/*
 *  randomgen.h
 *
 *  This file is part of NEST.
 *
 *  Copyright (C) 2004 The NEST Initiative
 *
 *  NEST is free software: you can redistribute it and/or modify
 *  it under the terms of the GNU General Public License as published by
 *  the Free Software Foundation, either version 2 of the License, or
 *  (at your option) any later version.
 *
 *  NEST is distributed in the hope that it will be useful,
 *  but WITHOUT ANY WARRANTY; without even the implied warranty of
 *  MERCHANTABILITY or FITNESS FOR A PARTICULAR PURPOSE.  See the
 *  GNU General Public License for more details.
 *
 *  You should have received a copy of the GNU General Public License
 *  along with NEST.  If not, see <http://www.gnu.org/licenses/>.
 *
 */

#ifndef RANDOMGEN_H
#define RANDOMGEN_H

/**
 * @defgroup RandomNumbers Random Number and Deviate Generation in NEST.
 *
 * This module contains the interface to random numbers and random
 * deviate generators.  We differentiate between
 *
 * random number generators: generate uniformly distributed numbers.
 *
 * random deviate generators: generate non-uniformly distributed
 * numbers, eg, Poisson, binomial or gamma distributed numbers.
 *
 * @note
 * In the NEST kernel, random number generators are managed
 * by the scheduler on a thread-by-thread basis.  Nodes requiring
 * random numbers must access random numbers and deviates only through the
 * interface provided by the scheduler, as in the follwing example taken
 * from nest::poisson_generator.  
 * @code
 * #include "poisson_randomdev.h"
 * class poisson_generator : 
 *   public Node, 
 *   protected Device
 * {
 * ...
 * private: 
 *   librandom::PoissonRandomDev poisson_dev_;  //!< random deviate generator
 * ... 
 *  };
 * @endcode
 * @code
 * nest::poisson_generator::poisson_generator()
 * :...
 *   poisson_dev_(0.0),
 *  ...
 * {
 *   calibrate(network()->get_resolution());
 * }
 * void nest::poisson_generator::calibrate(Time const & dt)
 * {
 *  poisson_dev_.set_lambda(dt.get_ms() * rate_*1e-3);
 * }
 *
 * void nest::poisson_generator::update(thread thrd, Time const & T)
 * {
 *   ...
 *   librandom::RngPtr rng=Node::network()->get_rng(thrd);
 *   ...
 *     ulong_t n_spikes = poisson_dev_.uldev(rng);
 *   ...
 * }
 * @endcode
 *
 * Note that the RNG used by the deviate generator must be obtained
 * via get_rng(thrd) on each call to update, to get the proper generator
 * for the present thread.
 *
 * If one wanted just uniformly distributed numbers in [0, 1), one could
 * obtain them with
 * @code
 *   librandom::RngPtr rng=Node::network()->get_rng(thrd);
 *   double r = rng();
 * @endcode
 * 
 * @note
 * Random number generators should be managed through safe RngPtr pointers,
 * not through plain RandomGen*.
 *
 * @note
 * All elements are in namespace librandom.                 
 */

/**
 * @defgroup RandomNumberGenerators Uniform Random Number Generators.
 * 
 * @ingroup RandomNumbers
 *                                                    
 * All generators are derived from base class RandomGen.    

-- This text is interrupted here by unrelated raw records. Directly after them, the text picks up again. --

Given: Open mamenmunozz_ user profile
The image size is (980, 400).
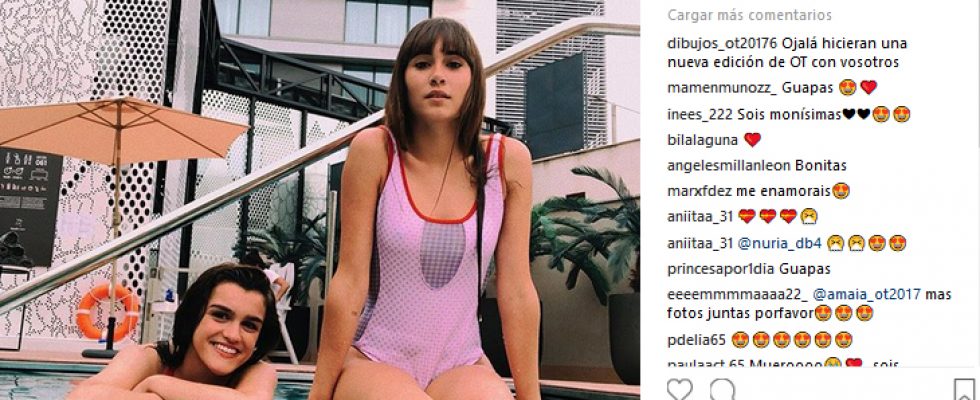Looking at the screenshot, I should 722,88.
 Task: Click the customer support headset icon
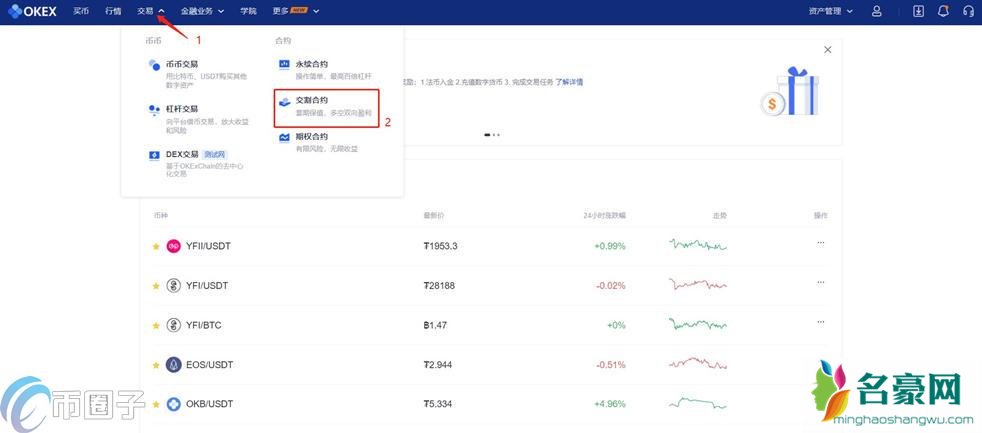(x=967, y=11)
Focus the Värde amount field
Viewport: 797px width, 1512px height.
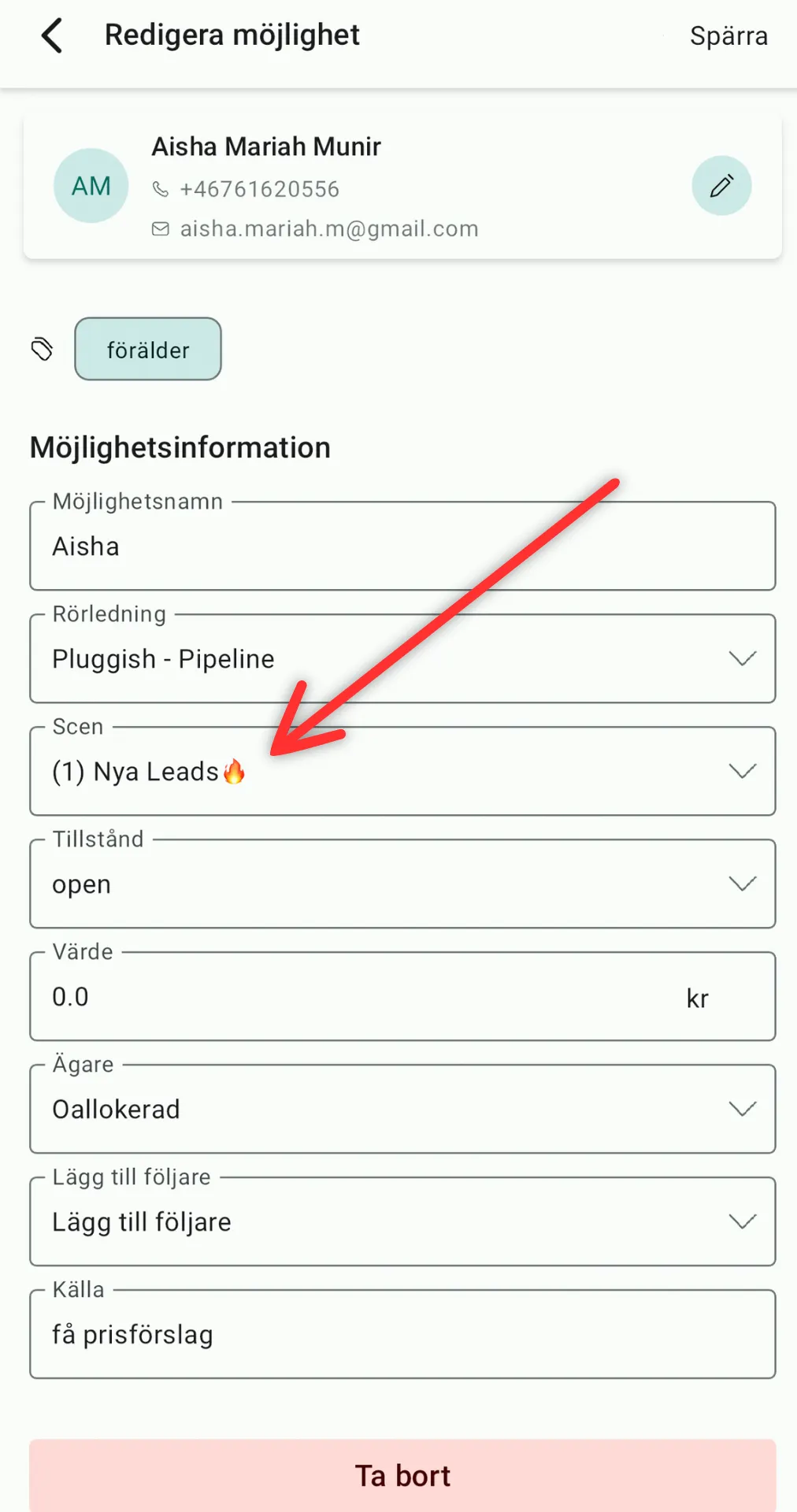tap(354, 997)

 *                                                          
 * All generators return only uniformly distributed random  
 * numbers in well-defined intervals.  The following        
 * functions are implemented                                
 *
 * @verbatim                                                          
 * Function                    Comment
 * -------------------------------------------------------  
 * double drand()              [0, 1)                            
 *        ()                   [0, 1)                            

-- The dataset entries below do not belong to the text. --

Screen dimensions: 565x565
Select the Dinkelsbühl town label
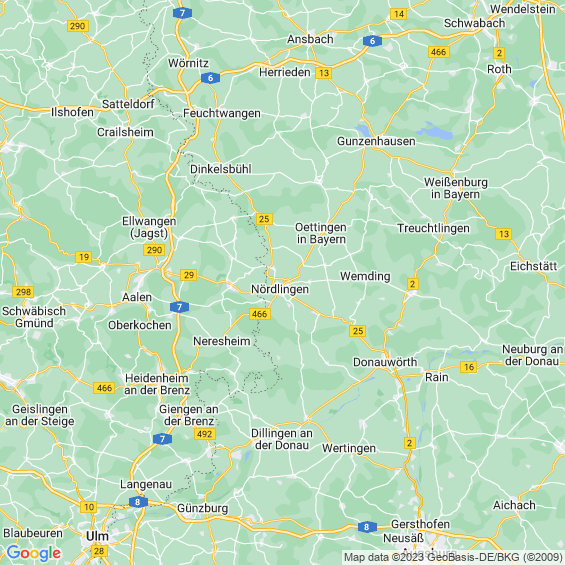(x=221, y=169)
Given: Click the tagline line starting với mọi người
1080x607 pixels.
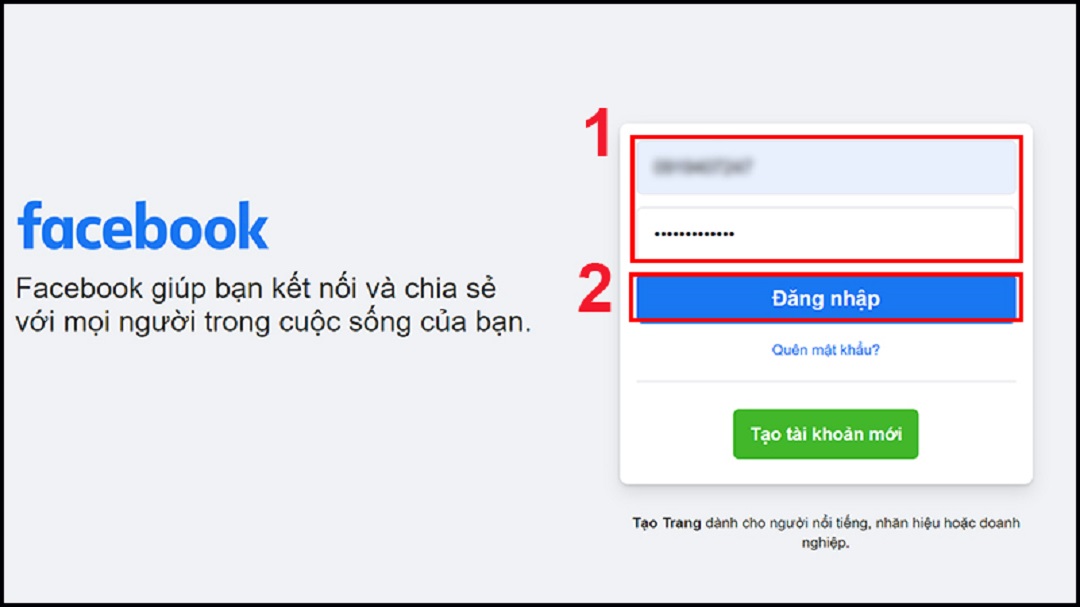Looking at the screenshot, I should tap(273, 322).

 * double drandpos()           (0, 1)                            
 * ulong  ulrand(N)            [0, N-1]                          
 *                                                          
 * void   seed(N)              seed the RNG, N: ulong            
 *                                                          
 * size   get_buffsize()       get RNG buffer size         
 * void   set_buffsize(size_t) set RNG buffer size         
 * -------------------------------------------------------  
 * @endverbatim
 *
 * @note
 * The drand() method is the core method for RNG production 
 * It buffers random numbers in a buffer; all other methods 
 * drawn random numbers from this buffer by calls to drand. 

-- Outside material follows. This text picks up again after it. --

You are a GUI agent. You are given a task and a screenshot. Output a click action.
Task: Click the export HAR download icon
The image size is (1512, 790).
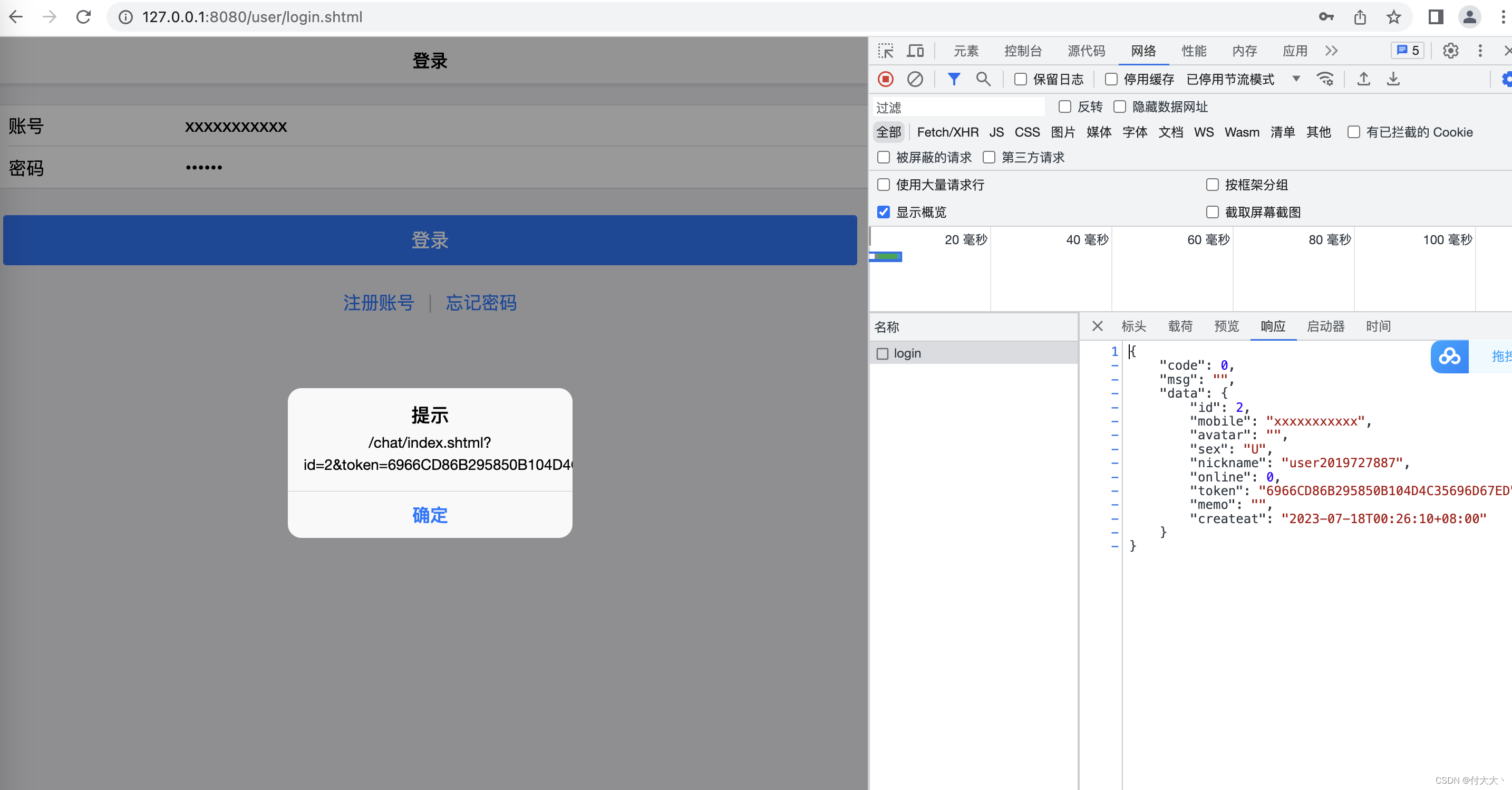pyautogui.click(x=1393, y=79)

 * The buffer size can be set by set_buffsize().  Changing  
 * the buffer size or seeding the RNG leads to a complete   
 * refill of the buffer.                                    
 *
 * @note
 * For access to random numbers from the SLI interface, see 
 * the SLI documentation.
 *                                                          
 * @note
 * For a list of available RNGs, see rngdict info in SLI.
 *
 * NEST comes at present with two built-in random number generators:
 * - knuthlfg, the lagged Fibonacci generator from D.E.Knuth,
 *   The Art of Computer Programming, 3rd ed, vol 2, sec 3.6.
 * - MT19937, the Mersenne Twister by Matsumoto and Nishimura.
 * Implementations of both are directly derived from free code published
 * by the original authors.
 *
 * If the GNU Scientific Library (v 1.2 or later) is installed,
 * all uniform random number generators from the GSL are made available,
 * too. These have names prefixed with gsl_. For more information on the 
 * RNGs linked in from the GSL, see http://www.gnu.org/software/gsl.
 *
 * The following generators produce idential sequences:
 * - knuthlfg and gsl_knuthran2002
 * - MT19937 and gsl_mt19937 (for seeds different from 0)
 *
 * @note
 * - Random generator constructors should always require a seed.
 * - A default seed value is available globally through
 *   librandom::RandomGen::DefaultSeed.
 * - If you need to create a random generator in a place without 
 *   access to rngdict, you can use
 *   librandom::RandomGen::create_knuthlfg_rng(librandom::RandomGen::DefaultSeed)
 * - This is not generally recommended practice. Both nodes and any
 *   module routines shall use the RNGs provided by Network.
 */

/*                                                          
 * Problems:                                                
 * Some problems remain to be solved:                       
 * -- portability has to be confirmed (on compilers other   
 *    than g++ and > 32 Bit architectures.                  
 *                                                          
 * History:                                                 
 *     (1) first version (<= V1.0) by Gewaltig              
 *     (2) rewritten for C++ (V2.0) by Diesmann 6.9.93      
 *         Note! The July 8,1993 Version contains an error  
 *         in random3 and in random2. In this Version the   
 *         correct lines are marked.                        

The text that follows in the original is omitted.